● **Extracted data**:
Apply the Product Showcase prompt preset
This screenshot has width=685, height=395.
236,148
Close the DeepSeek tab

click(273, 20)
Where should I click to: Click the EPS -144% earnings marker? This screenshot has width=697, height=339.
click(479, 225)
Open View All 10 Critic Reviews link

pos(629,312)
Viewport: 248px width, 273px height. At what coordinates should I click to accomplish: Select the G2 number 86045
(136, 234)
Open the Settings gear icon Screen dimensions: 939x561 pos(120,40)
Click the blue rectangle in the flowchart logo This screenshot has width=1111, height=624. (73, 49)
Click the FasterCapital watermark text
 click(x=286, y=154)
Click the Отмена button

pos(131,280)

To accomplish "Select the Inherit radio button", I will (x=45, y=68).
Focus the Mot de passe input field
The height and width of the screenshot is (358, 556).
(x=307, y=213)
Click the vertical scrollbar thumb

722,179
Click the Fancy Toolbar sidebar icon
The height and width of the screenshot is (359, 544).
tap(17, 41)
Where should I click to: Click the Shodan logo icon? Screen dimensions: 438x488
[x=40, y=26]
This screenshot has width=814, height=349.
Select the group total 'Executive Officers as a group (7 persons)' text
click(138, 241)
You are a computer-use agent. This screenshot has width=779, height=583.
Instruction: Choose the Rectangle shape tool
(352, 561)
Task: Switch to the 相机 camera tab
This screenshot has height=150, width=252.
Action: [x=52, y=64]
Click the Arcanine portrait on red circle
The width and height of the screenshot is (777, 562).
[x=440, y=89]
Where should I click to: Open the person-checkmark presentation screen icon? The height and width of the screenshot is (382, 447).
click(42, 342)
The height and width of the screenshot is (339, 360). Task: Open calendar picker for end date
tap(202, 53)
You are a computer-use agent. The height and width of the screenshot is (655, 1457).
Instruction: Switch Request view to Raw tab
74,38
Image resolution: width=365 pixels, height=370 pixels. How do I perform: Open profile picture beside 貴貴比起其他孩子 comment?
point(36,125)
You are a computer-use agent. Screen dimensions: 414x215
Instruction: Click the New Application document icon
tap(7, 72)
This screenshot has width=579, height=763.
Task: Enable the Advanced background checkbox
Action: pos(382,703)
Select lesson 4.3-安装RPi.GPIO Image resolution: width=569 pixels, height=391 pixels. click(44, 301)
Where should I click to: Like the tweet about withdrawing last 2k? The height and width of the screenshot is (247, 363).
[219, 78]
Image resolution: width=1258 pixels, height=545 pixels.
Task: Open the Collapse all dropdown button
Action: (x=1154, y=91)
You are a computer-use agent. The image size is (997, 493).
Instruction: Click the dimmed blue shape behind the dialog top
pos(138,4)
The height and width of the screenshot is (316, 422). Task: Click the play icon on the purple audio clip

● **Your objective**:
Reproduce the entries exactly, each one as given.

● **Solution**:
Apply the Product Showcase prompt preset
This screenshot has width=685, height=395.
236,148
Close the DeepSeek tab

click(273, 20)
Where should I click to: Click the EPS -144% earnings marker? This screenshot has width=697, height=339.
click(479, 225)
Open View All 10 Critic Reviews link

pos(629,312)
Viewport: 248px width, 273px height. At what coordinates should I click to accomplish: Select the G2 number 86045
(136, 234)
Open the Settings gear icon Screen dimensions: 939x561 pos(120,40)
Click the blue rectangle in the flowchart logo This screenshot has width=1111, height=624. (73, 49)
Click the FasterCapital watermark text
 click(x=286, y=154)
Click the Отмена button

pos(131,280)

To accomplish "Select the Inherit radio button", I will (x=45, y=68).
Focus the Mot de passe input field
The height and width of the screenshot is (358, 556).
(x=307, y=213)
Click the vertical scrollbar thumb

722,179
Click the Fancy Toolbar sidebar icon
The height and width of the screenshot is (359, 544).
tap(17, 41)
Where should I click to: Click the Shodan logo icon? Screen dimensions: 438x488
[x=40, y=26]
This screenshot has width=814, height=349.
Select the group total 'Executive Officers as a group (7 persons)' text
click(138, 241)
You are a computer-use agent. This screenshot has width=779, height=583.
Instruction: Choose the Rectangle shape tool
(352, 561)
Task: Switch to the 相机 camera tab
This screenshot has height=150, width=252.
Action: [x=52, y=64]
Click the Arcanine portrait on red circle
The width and height of the screenshot is (777, 562).
[x=440, y=89]
Where should I click to: Open the person-checkmark presentation screen icon? The height and width of the screenshot is (382, 447).
click(42, 342)
The height and width of the screenshot is (339, 360). Task: Open calendar picker for end date
tap(202, 53)
You are a computer-use agent. The height and width of the screenshot is (655, 1457).
Instruction: Switch Request view to Raw tab
74,38
Image resolution: width=365 pixels, height=370 pixels. How do I perform: Open profile picture beside 貴貴比起其他孩子 comment?
point(36,125)
You are a computer-use agent. Screen dimensions: 414x215
Instruction: Click the New Application document icon
tap(7, 72)
This screenshot has width=579, height=763.
Task: Enable the Advanced background checkbox
Action: pos(382,703)
Select lesson 4.3-安装RPi.GPIO Image resolution: width=569 pixels, height=391 pixels. click(44, 301)
Where should I click to: Like the tweet about withdrawing last 2k? The height and width of the screenshot is (247, 363).
[219, 78]
Image resolution: width=1258 pixels, height=545 pixels.
Task: Open the Collapse all dropdown button
Action: (x=1154, y=91)
You are a computer-use agent. The image size is (997, 493).
Instruction: Click the dimmed blue shape behind the dialog top
pos(138,4)
The height and width of the screenshot is (316, 422). Task: Click the play icon on the purple audio clip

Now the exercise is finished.